COMMONWEALTH COURT OF PENNSYLVANIA


decided: February 8, 1988.

KEVIN J. DOOLIN, APPELLANT
v.
COMMONWEALTH OF PENNSYLVANIA, DEPARTMENT OF TRANSPORTATION, APPELLEE

Appeal from the Order of the Court of Common Pleas of Allegheny County in the case of Commonwealth of Pennsylvania v. Kevin Doolin, No. SA 1392 of 1985.

COUNSEL

William S. Hays, for appellant.

Harold H. Cramer, Assistant Counsel, with him, Spencer A. Manthorpe, Chief Counsel, for appellee.

President Judge Crumlish, Jr., Judge Colins, and Senior Judge Barbieri, sitting as a panel of three. Opinion by Judge Colins. President Judge Crumlish, Jr., dissents.

Author: Colins

[ 113 Pa. Commw.
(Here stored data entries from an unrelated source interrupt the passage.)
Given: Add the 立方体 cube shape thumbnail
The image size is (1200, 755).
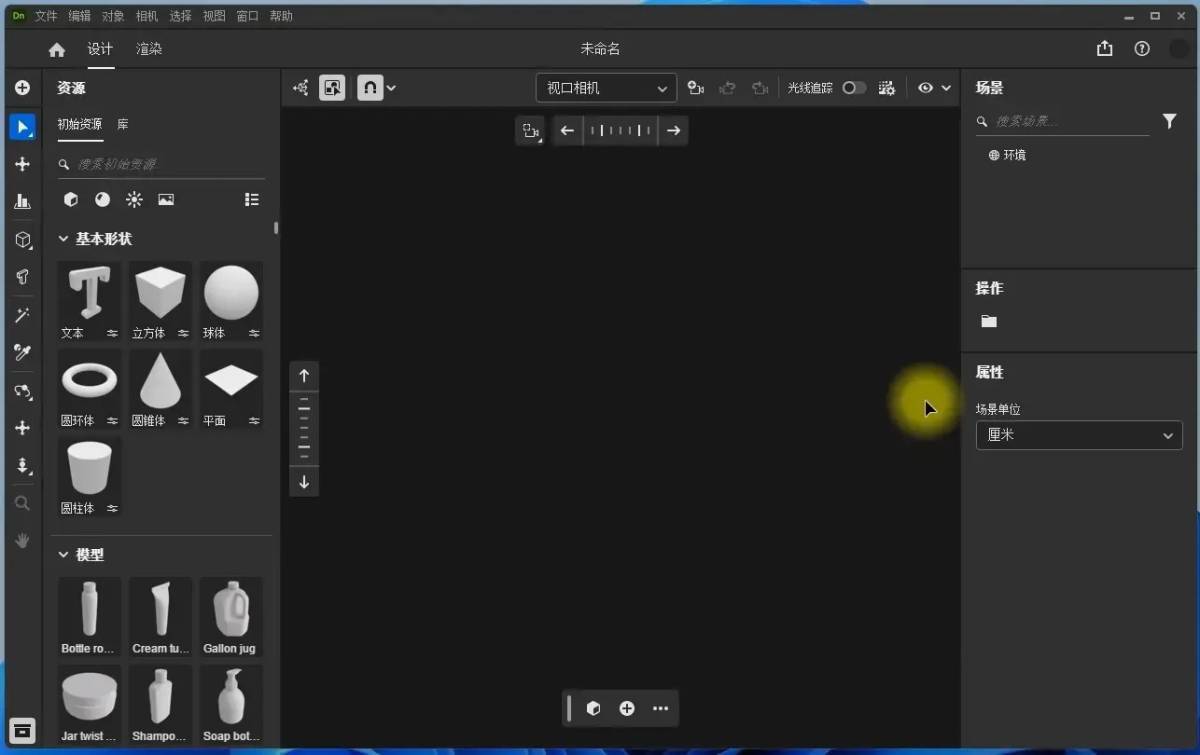Looking at the screenshot, I should tap(160, 293).
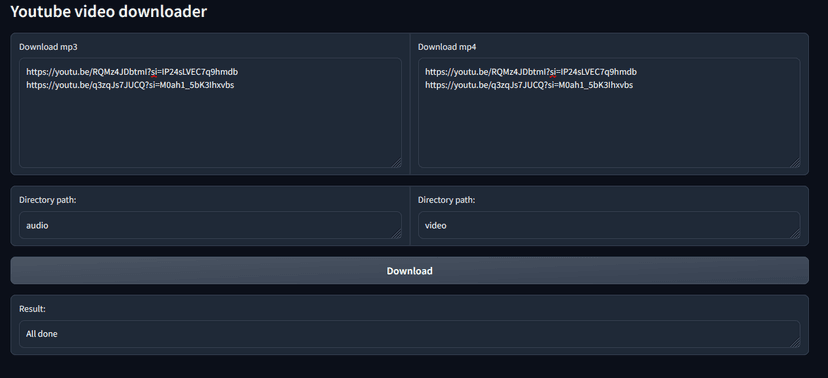Click resize grip on video directory field
Image resolution: width=828 pixels, height=378 pixels.
[x=795, y=233]
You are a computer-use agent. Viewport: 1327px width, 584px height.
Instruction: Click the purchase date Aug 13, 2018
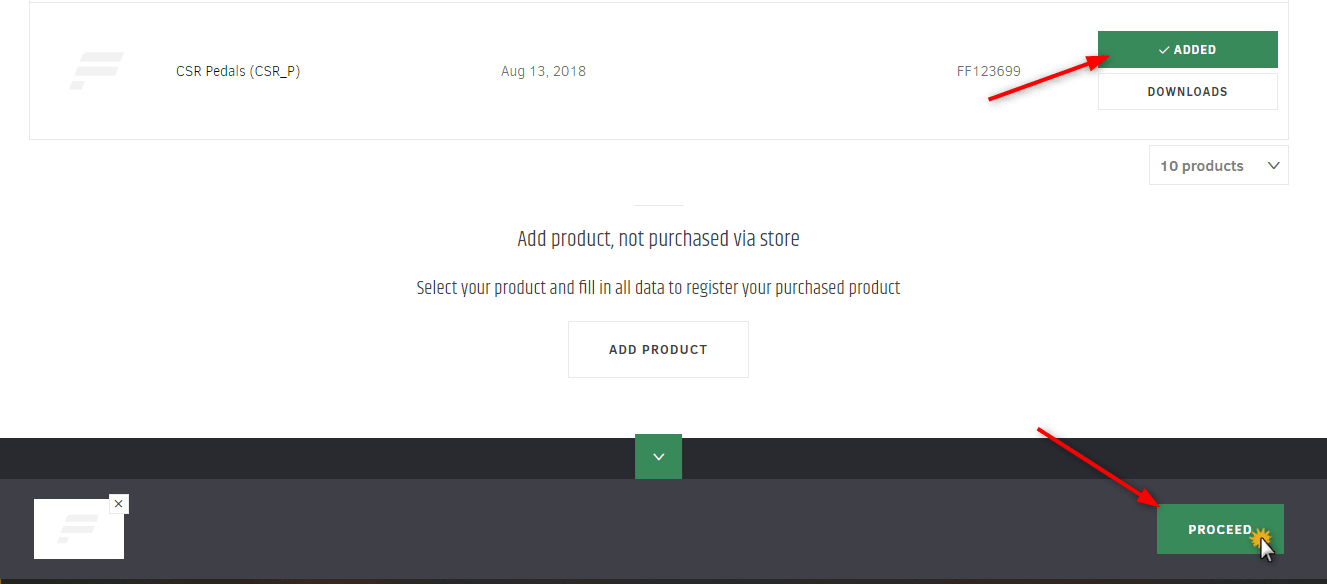click(x=543, y=71)
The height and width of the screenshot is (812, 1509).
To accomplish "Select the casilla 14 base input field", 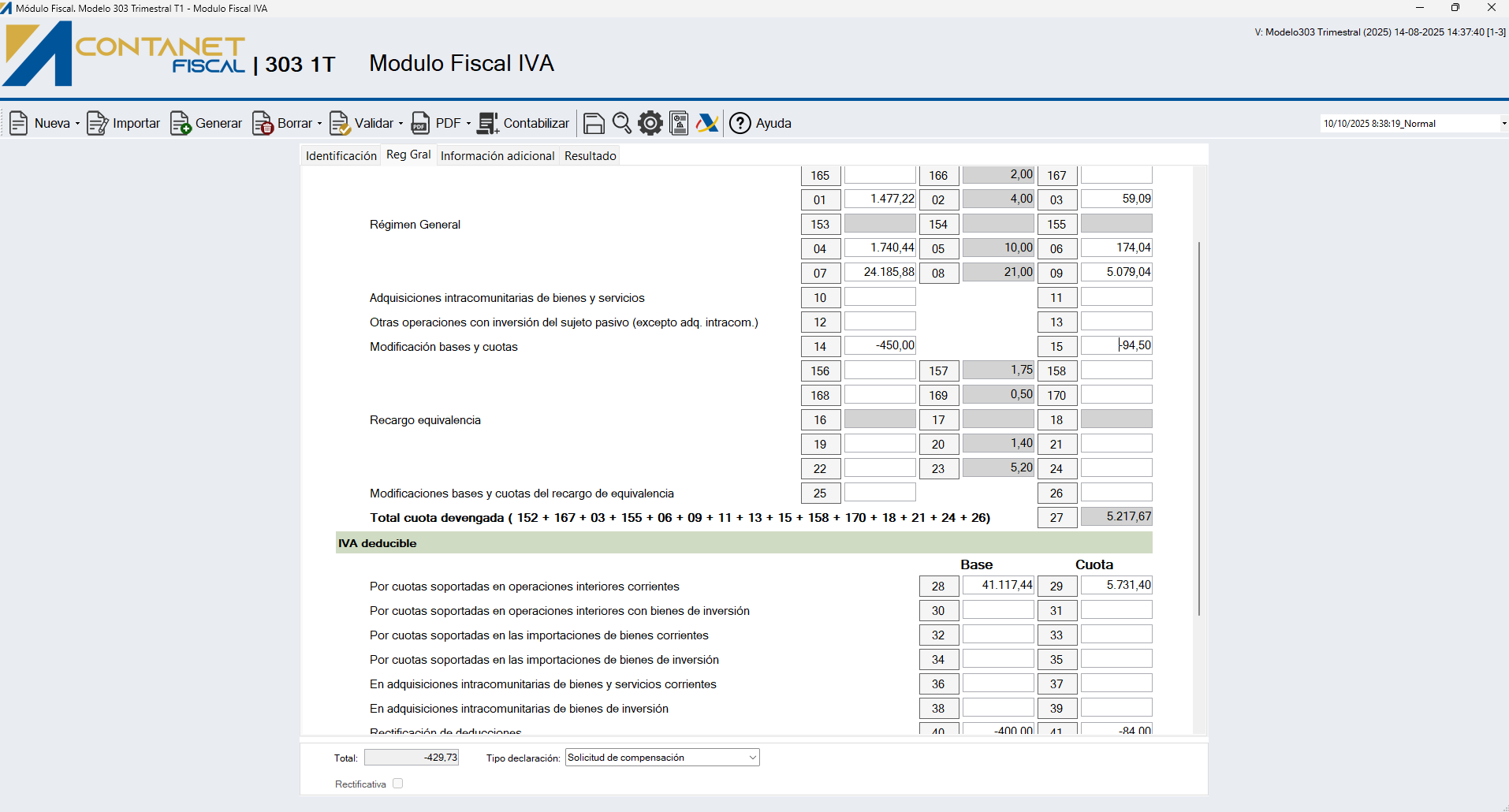I will [x=880, y=345].
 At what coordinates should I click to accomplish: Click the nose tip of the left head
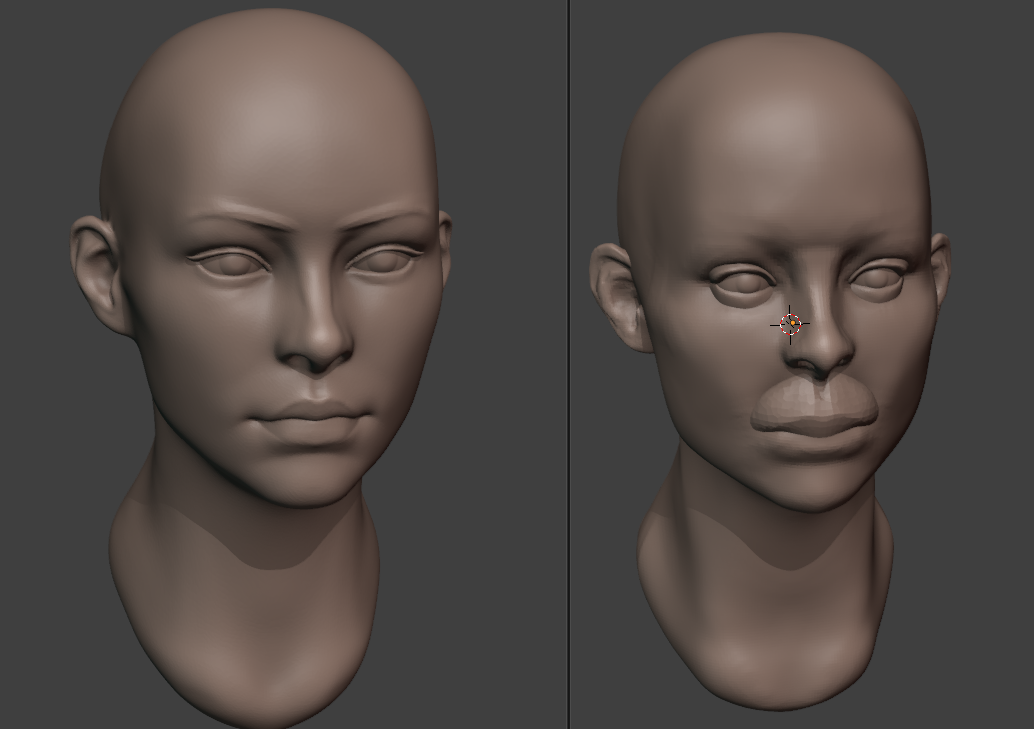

Page 297]

Kevin Doolin (appellant) appeals an order of the Court of Common Pleas of Allegheny County (trial court) which dismissed his appeal of a Department of Transportation (DOT) order suspending his operator's license for a period of one year pursuant to Section 1547(b)(1) of the Vehicle Code, 75 Pa. C. S. § 1547(b)(1) (suspension for refusal to submit to chemical testing).

On July 11, 1985, the appellant was stopped by a West View Borough police officer for a traffic violation.

[ 113 Pa. Commw. Page 298]

Subsequently, the appellant failed three field sobriety tests and was arrested for driving under the influence of alcohol in violation of Section 3731(a)(1) of the Vehicle Code, 75 Pa. C. S. § 3731(a)(1). Thereafter, he was transported to the police station where the arresting officer read to him a form entitled "Important Notice to Vehicle Operator."*fn1 Contained therein was a paragraph outlining the consequences of a refusal to submit to testing for blood alcohol content. The notice reads: "if you refuse this testing, (1) you will still be charged with Driving Under the Influence of Alcohol or Controlled Substance, (2) you will be subjected to a One Year Suspension of your Operating Privileges, . . . ."*fn2

The arresting officer requested that the appellant take a blood sample test but this request was refused. He then asked the appellant to submit to a urine sample test, which was also refused. After contacting his attorney, the appellant requested a breathalyzer test. Thereafter, DOT suspended his operating privileges. The appellant appealed the suspension and after a de novo hearing, the trial court dismissed the appeal. The appellant now appeals the order of the trial court.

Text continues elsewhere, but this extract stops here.